Le niveau de l’abstention fut la grande surprise des scrutins de dimanche. Le principal quotidien chilien, El Mercurio, faisait lundi sa Une sur le « tremblement de terre électoral ». On savait qu’il y aurait une forte abstention, mais pas qu'elle atteindrait de tels niveaux.

Lors des élections municipales antérieures, en 2012, les Chiliens avaient voté pour la première fois de manière volontaire, alors que le vote était jusque-là obligatoire sous peine d’amendes. L’abstention avait alors atteint 57 %. Pour les élections du week-end dernier, elle est montée à 65 %, un record.

Les Chiliens n’ont plus confiance en leurs représentants politiques. Tous des corrompus, disent-ils. Il est vrai que depuis deux ans les scandales de financements frauduleux de la politique ne cessent de faire l’actualité. Aucun parti traditionnel n’y a échappé. Des partis rassemblés en deux grandes coalitions qui tiennent les rênes du pouvoir et qui n’ont pas changé depuis le retour de la démocratie en 1990.

La coalition d’opposition de droite est la grande gagnante de ces élections. Chile Vamos a remporté les communes les plus importantes du pays, le plus grand nombre de maires, les plus gros scores. Mais quand on regarde les chiffres, on se rend surtout compte que cette coalition a réussi à mobiliser ses propres électeurs. Certainement grâce à l’ex-président Sebastián Piñera, qui a retrouvé une certaine popularité.

Jorge Sharp, élu à Valparaiso.
Jorge Sharp, élu à Valparaiso. Facebook / Jorge Sharp Fajardo

Jorge Sharp, un avocat de 31 ans élu à « Valpo »

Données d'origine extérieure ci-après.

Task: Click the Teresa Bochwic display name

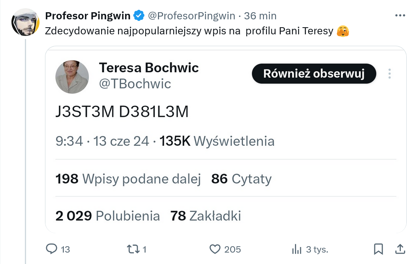Action: pyautogui.click(x=149, y=67)
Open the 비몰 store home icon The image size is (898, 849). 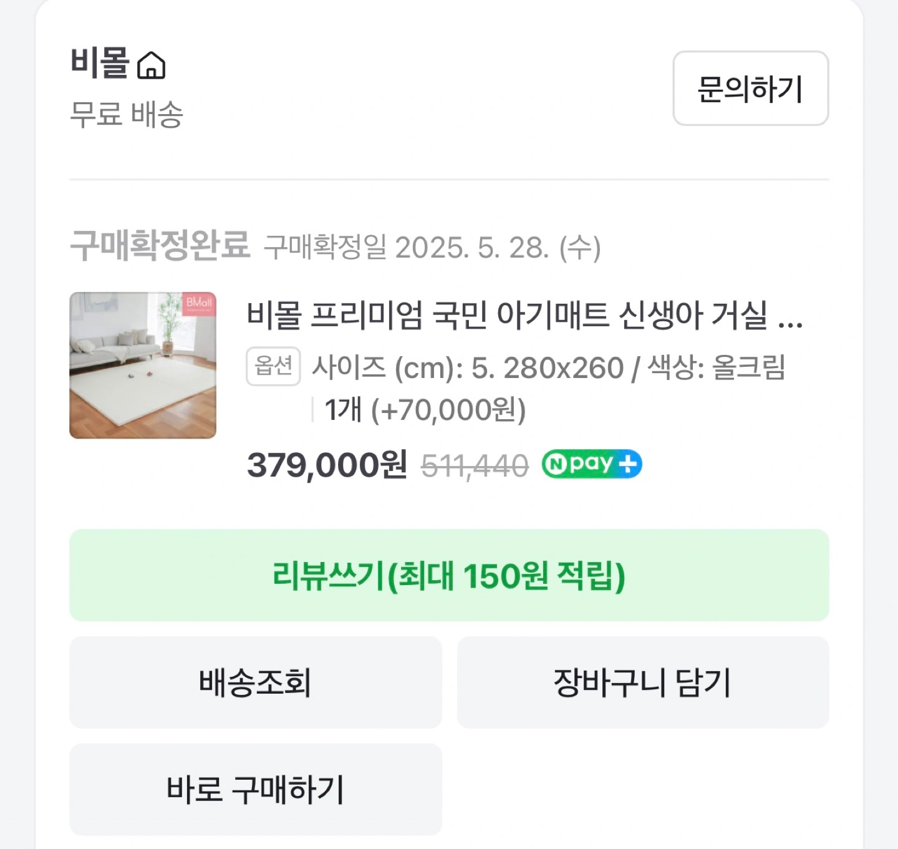point(151,65)
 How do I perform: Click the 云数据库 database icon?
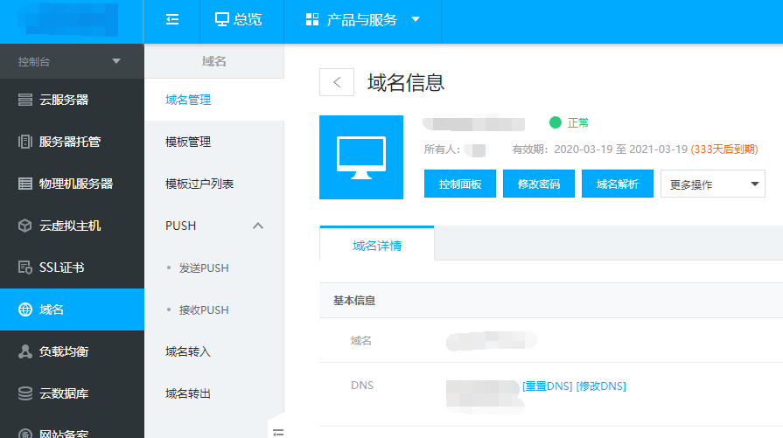[x=25, y=393]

La coalition de la présidente socialiste Michelle Bachelet, elle, n’a pas réussi à faire voter ses partisans. Les électeurs de ce rassemblement de centre gauche, la Nouvelle majorité - qui va du Parti communiste aux démocrates chrétiens -, n’y croient plus. Mme Bachelet avait promis de répondre aux cris des manifestants, qui réclament une société plus juste depuis 2011.

Les Chiliens ont l'impression que Michelle Bachelet n’a rien fait, que ses réformes sont creuses. Et le nombre d’indépendants élus a augmenté de 30 % par rapport aux élections antérieures. Le scrutin le plus symbolique, qui a créé la surprise au niveau national, est celui de la commune emblématique de Valparaiso. Jorge Sharp, avocat de 31 ans, a obtenu plus de 53 % des voix.

Sa candidature est justement née d’une volonté d’en finir avec les partis traditionnels, de rénover la politique. Il vient tout droit des mouvements sociaux, du mouvement étudiant. Il a de fait été élu candidat lors de primaires organisées par les citoyens.

Jorge Sharp est soutenu par deux autres anciens leaders étudiants aujourd’hui députés, Gabriel Boric et Giorgio Jackson. Des jeunes qui ont à peine la trentaine et qui ont formé de nouveaux partis politiques. Un pied de nez, encore une fois, aux partis traditionnels.